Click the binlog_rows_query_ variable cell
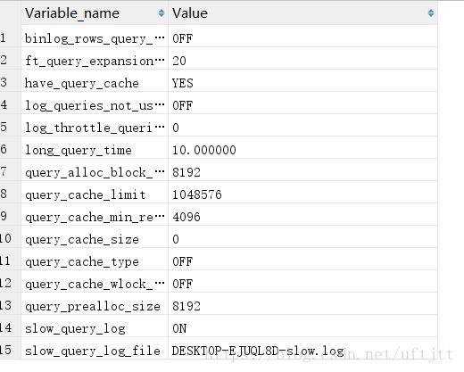464x372 pixels. click(95, 38)
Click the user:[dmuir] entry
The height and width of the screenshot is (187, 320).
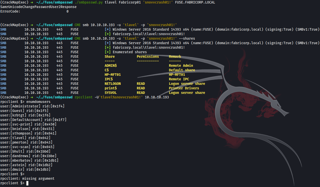[25, 169]
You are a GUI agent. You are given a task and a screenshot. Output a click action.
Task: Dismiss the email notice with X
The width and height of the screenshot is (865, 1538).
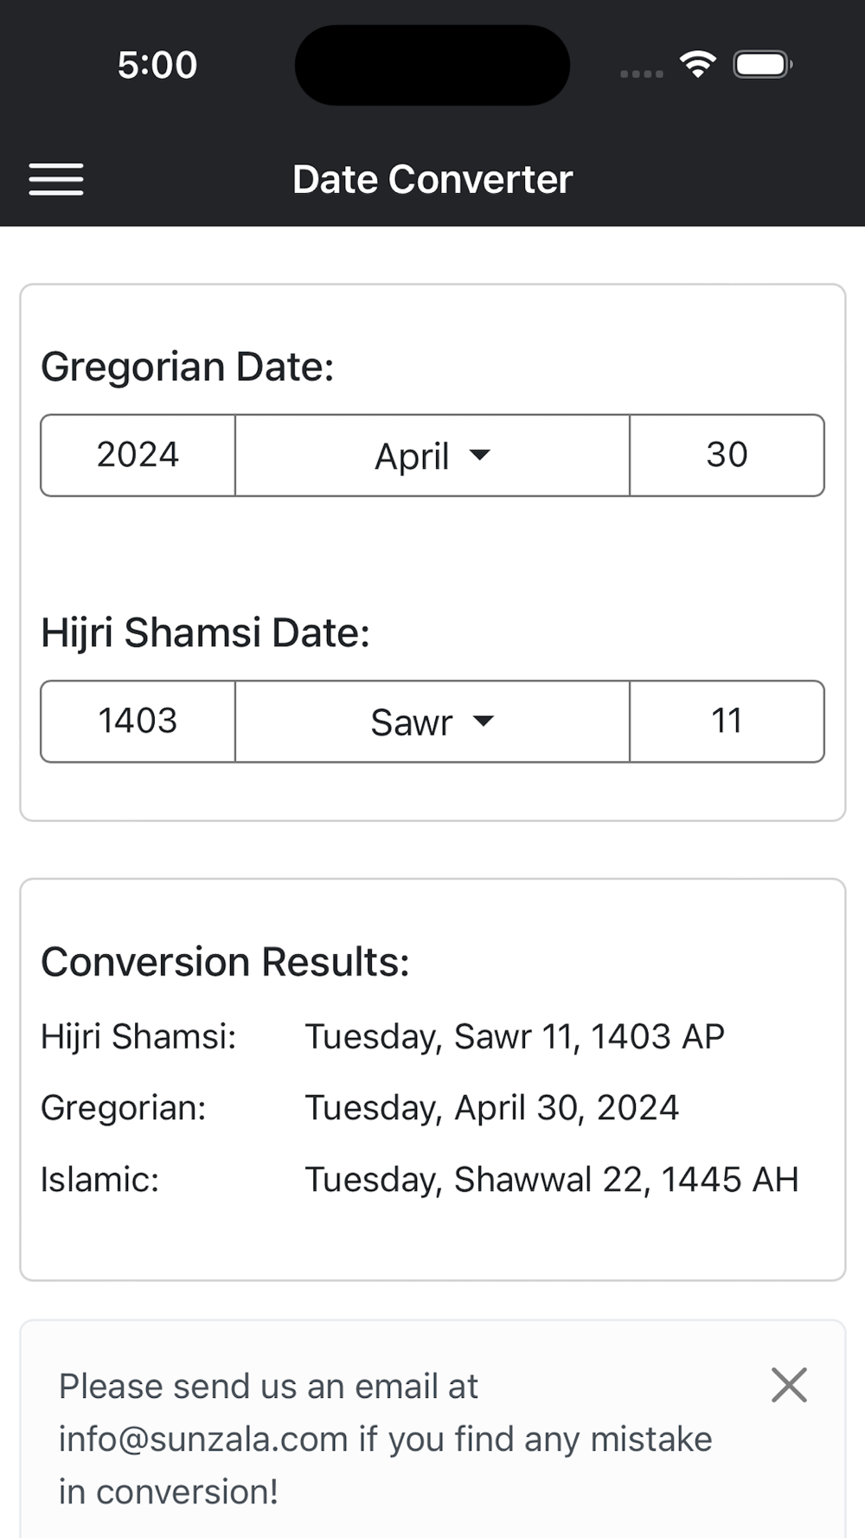(x=789, y=1385)
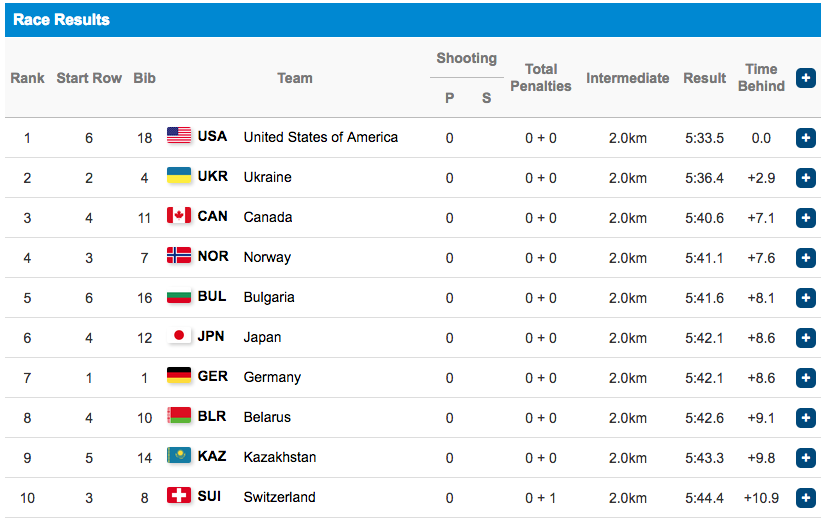Expand details for Ukraine row
This screenshot has width=833, height=522.
[805, 178]
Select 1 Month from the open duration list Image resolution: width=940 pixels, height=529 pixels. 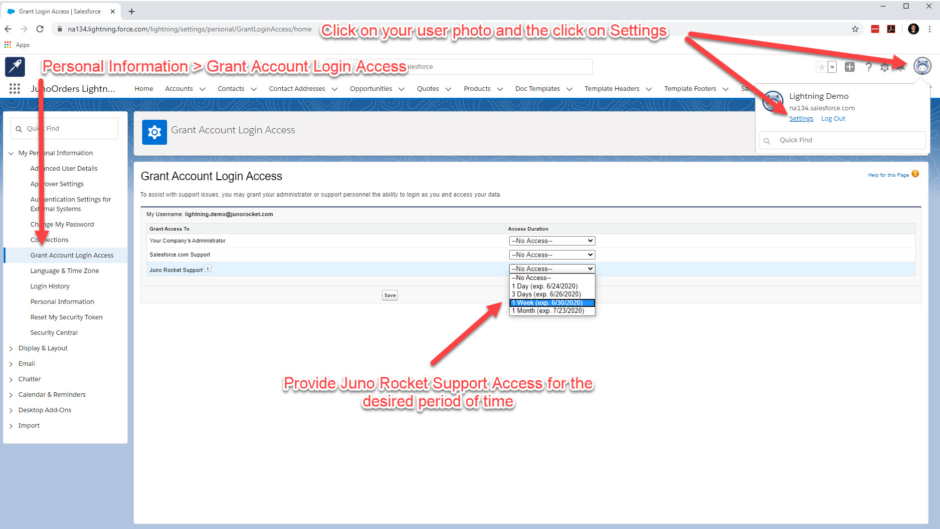(x=548, y=310)
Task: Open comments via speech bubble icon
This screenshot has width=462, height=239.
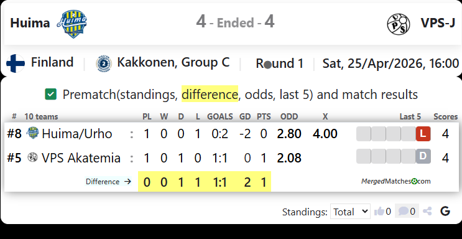Action: pos(404,211)
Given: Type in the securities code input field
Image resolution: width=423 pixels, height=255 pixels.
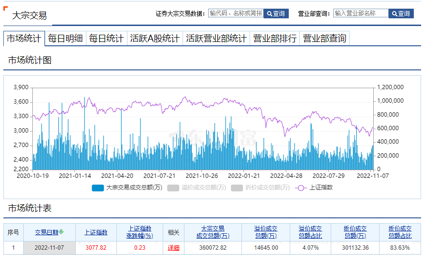Looking at the screenshot, I should pyautogui.click(x=236, y=13).
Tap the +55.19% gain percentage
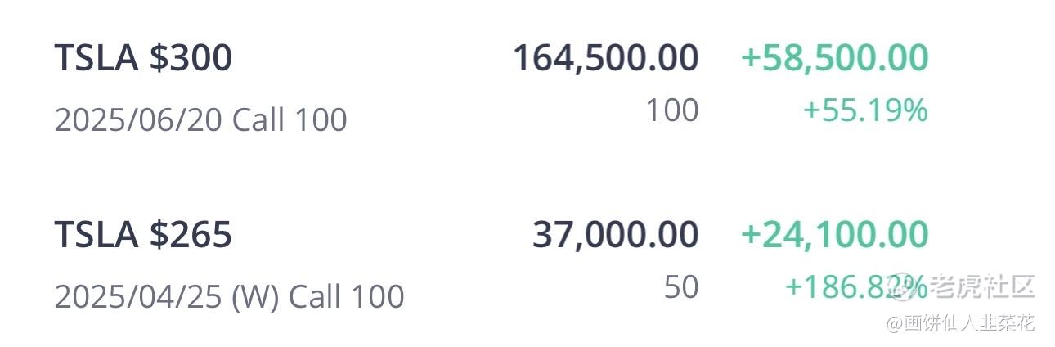Viewport: 1055px width, 347px height. tap(865, 110)
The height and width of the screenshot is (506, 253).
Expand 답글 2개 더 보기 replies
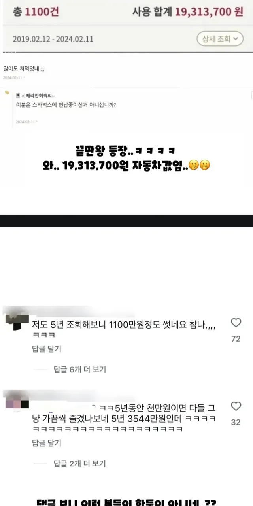click(x=80, y=464)
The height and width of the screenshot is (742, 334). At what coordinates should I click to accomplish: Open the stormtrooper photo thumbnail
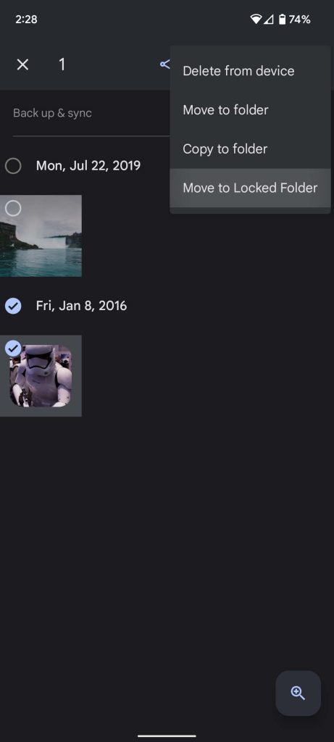coord(41,376)
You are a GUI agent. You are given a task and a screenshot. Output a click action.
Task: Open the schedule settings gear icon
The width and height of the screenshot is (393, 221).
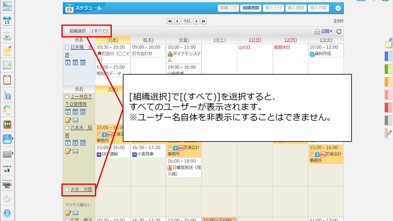[338, 8]
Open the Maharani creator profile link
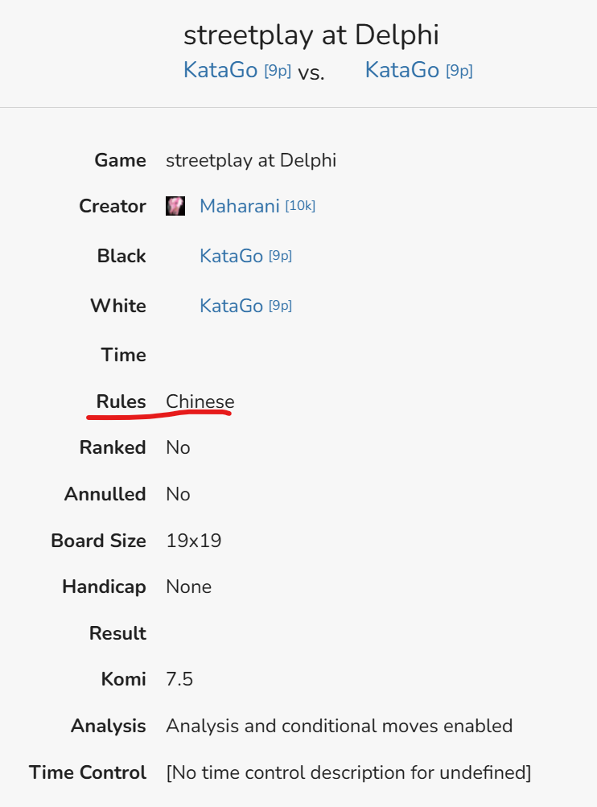Viewport: 597px width, 807px height. click(x=239, y=206)
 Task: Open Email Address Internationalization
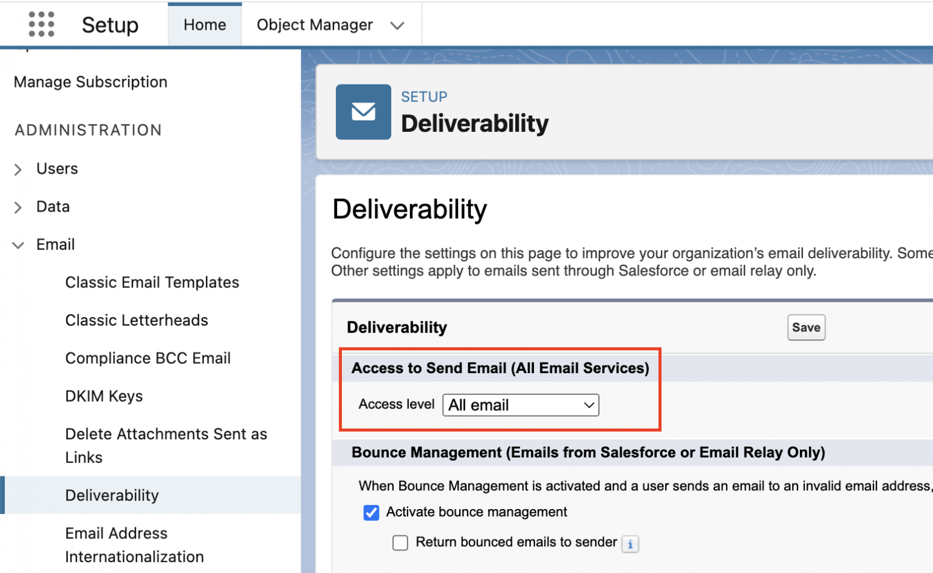134,544
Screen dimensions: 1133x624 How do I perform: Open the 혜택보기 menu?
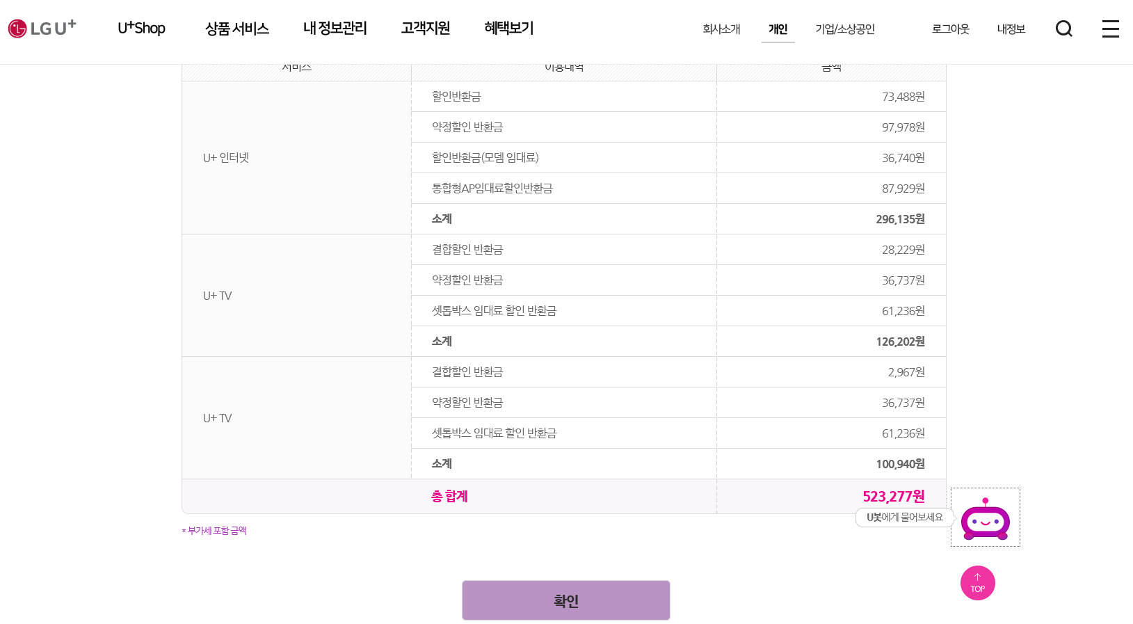click(x=509, y=29)
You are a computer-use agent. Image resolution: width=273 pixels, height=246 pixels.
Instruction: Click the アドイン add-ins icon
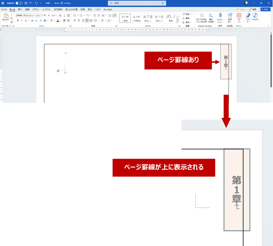pyautogui.click(x=239, y=16)
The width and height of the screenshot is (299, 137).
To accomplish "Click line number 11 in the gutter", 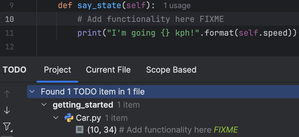I will point(9,33).
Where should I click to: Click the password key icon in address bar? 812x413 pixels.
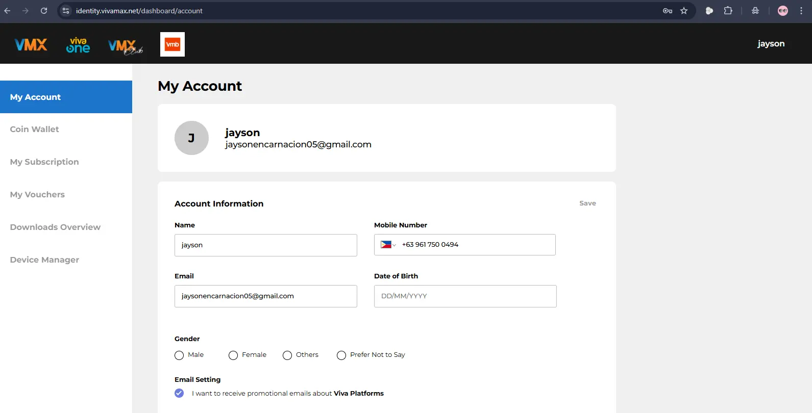668,11
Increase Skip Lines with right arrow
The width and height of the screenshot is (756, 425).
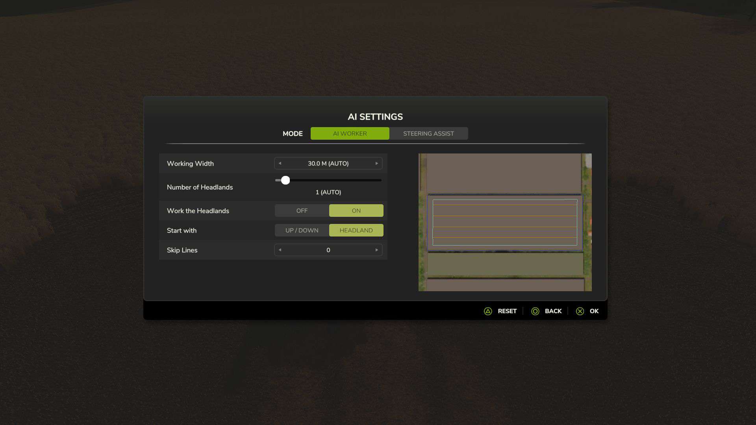[x=377, y=250]
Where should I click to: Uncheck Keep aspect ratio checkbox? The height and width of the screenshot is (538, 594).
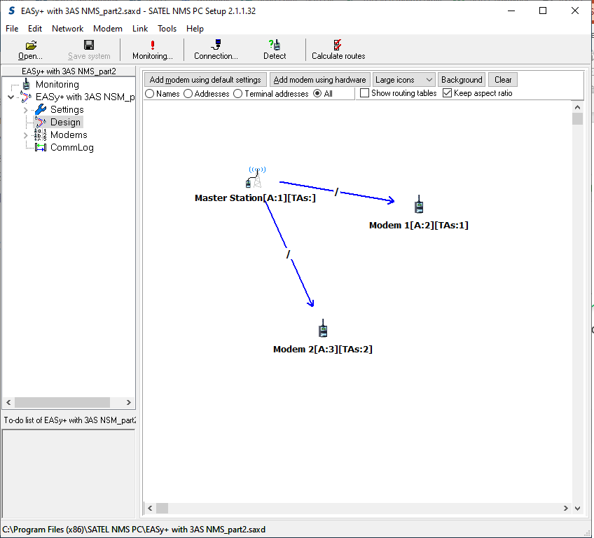coord(448,93)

◆ ◆ ◆ ◆

What the task requires:
Copy the records above exactly, starting with the line that contains "Increase Skip Lines with right arrow" and going on through the end of the records, and leave the pictures out of your copy.

Task answer:
Increase Skip Lines with right arrow
The width and height of the screenshot is (756, 425).
[x=377, y=250]
Where should I click to: Uncheck Keep aspect ratio checkbox? The height and width of the screenshot is (538, 594).
coord(448,93)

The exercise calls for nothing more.